(CONSIGNE A): Selon l'extrait sur les artistes-auteurs, pourquoi l'adoption de dispositions sur la représentativité des artistes-auteurs se trouve-t-elle ralentie ? Répondez en une à trois phrases.

Il avait également relevé que « dans les arts plastiques, les artistes-auteurs bénéficient, au titre du soutien à la production artistique, de 16 % environ de l’ensemble des dispositifs d’aide du CNAP, y compris les acquisitions et commandes ».

L’application du droit d’exposition par les musées et les FRAC ?

Dans mon article sur le droit d’exposition, je vous parlais la semaine dernière de la mise en place d’un barème par le ministère de la Culture au titre du droit de présentation publique dans les établissements publics culturels labellisés.

Des évolutions sont a priori à prévoir dans ce domaine puisque le gouvernement entend, dans sa mesure 11 du plan, « faire aboutir les travaux en cours concernant la rémunération du droit d’exposition des artistes par les musées et FRAC ». Là encore, le ministère de la Culture n’apporte pas plus de précisions ni n’annonce de mesures concrètes : il se contente simplement de déclarer qu’il « s’agit d’une mesure d’exemplarité de l’État en matière de respect du droit de la propriété intellectuelle et artistique ».

Ce point avait également été soulevé par Bruno Racine qui avait un avis beaucoup plus tranché sur la question puisqu’il recommandait de « généraliser sans délai le droit de représentation à l’ensemble des expositions temporaires dans les institutions publiques ». Il dénonçait le fait que « la gratuité » soit « considérée par la majorité des parties prenantes comme la règle implicite, intériorisée bon gré mal gré par les artistes eux-mêmes, auxquels les collectivités territoriales et structures publiques font valoir l’intérêt de bénéficier d’une visibilité qui serait décisive pour leur carrière et donnerait un surcroît de valeur à leurs œuvres ».

Par cette recommandation, Bruno Racine entendait mettre un terme à une pratique « contribuant à la précarisation des conditions de vie et de création des artistes-auteurs ».

Vers une plus grande représentativité des artistes-auteurs ?

Largement soulevée dans le rapport de Bruno Racine, la question de la représentativité des artistes-auteurs fait l’objet de plusieurs mesures du « Plan auteurs ». Toutefois, la prise de dispositions en la matière est freinée par le conflit opposant les organismes de gestion collective de droits d’auteurs et les organisations professionnelles des artistes auteurs (associations et syndicats).

(ENREGISTREMENTS FOURNIS):
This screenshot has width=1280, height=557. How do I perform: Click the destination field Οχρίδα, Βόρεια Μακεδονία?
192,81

==

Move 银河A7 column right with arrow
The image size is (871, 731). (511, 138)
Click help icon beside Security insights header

---

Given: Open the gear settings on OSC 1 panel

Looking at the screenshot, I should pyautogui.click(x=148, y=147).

(CONSIGNE B): Disposez en tableau Markdown, avec les colonnes « N° » et « Ligne », les lignes des enregistrements, depuis celle qui contient « Move 银河A7 column right with arrow » jusqu'à celle qui contient « Click help icon », toutes deux comprises, sans les lignes vides.

(RÉPONSE A): L'adoption de dispositions sur la représentativité des artistes-auteurs est freinée par un conflit. Celui-ci oppose les organismes de gestion collective de droits d'auteurs aux organisations professionnelles des artistes-auteurs, c'est-à-dire les associations et les syndicats.

(RÉPONSE B):
| N° | Ligne |
|---|---|
| 1 | Move 银河A7 column right with arrow |
| 2 | The image size is (871, 731). (511, 138) |
| 3 | Click help icon beside Security insights header |